Failure to Implement Infection Control Practices and Documentation
Penalty
Summary
Staff failed to consistently implement appropriate infection prevention and control practices, particularly regarding the use of personal protective equipment (PPE) and hand hygiene. Multiple staff members did not don required gowns and gloves when providing high-contact care to residents on enhanced barrier precautions (EBP) for wounds or indwelling devices. For example, staff provided personal care, transferred residents, changed dressings, and handled soiled linens without wearing the necessary PPE or performing hand hygiene between glove changes. In some cases, staff were unaware of the current precaution status of residents or did not follow posted EBP signage, and one resident reported that staff did not use PPE during dressing changes for surgical wounds. Staff also failed to follow transmission-based precautions for residents on contact precautions.

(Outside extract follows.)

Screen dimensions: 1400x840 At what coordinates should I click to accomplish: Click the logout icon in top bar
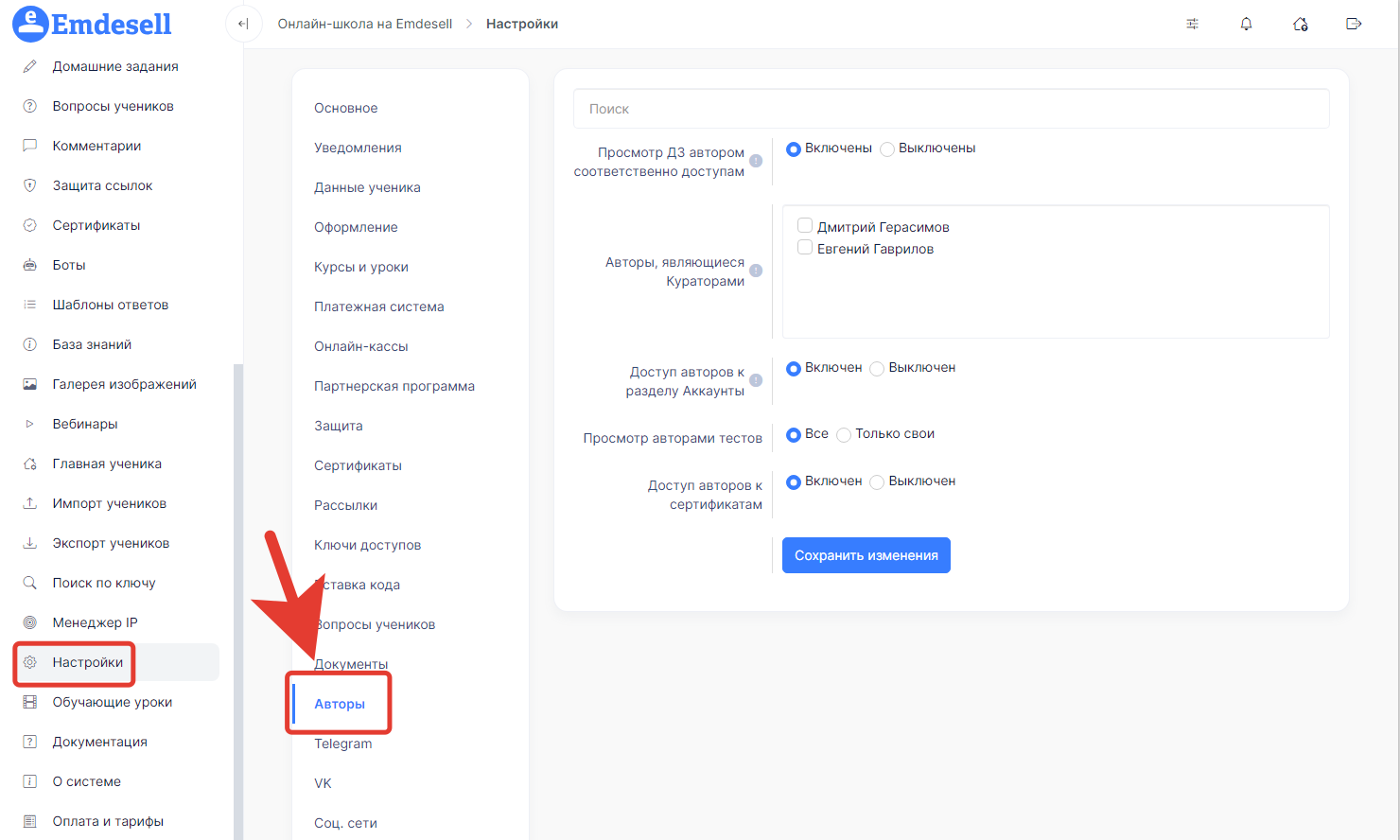tap(1354, 24)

Observations revealed that staff entered rooms and provided direct care, such as repositioning and transferring, without donning gloves or gowns as required. In one instance, a resident with a contact precaution sign for pink eye reported that staff never wore PPE, and there was no PPE cart or appropriate disposal containers available. Staff interviews confirmed inconsistent understanding and application of PPE protocols for residents with infectious conditions. Hand hygiene practices were deficient during meal assistance, as staff were observed feeding multiple residents without performing hand hygiene between residents or after touching food items. Additionally, the facility did not maintain adequate documentation or procedures to prevent legionella growth, such as flushing unused toilets or maintaining complete temperature logs. Staff were unaware of specific protocols for legionella prevention, and there were missing records for several months, especially in unused areas of the facility.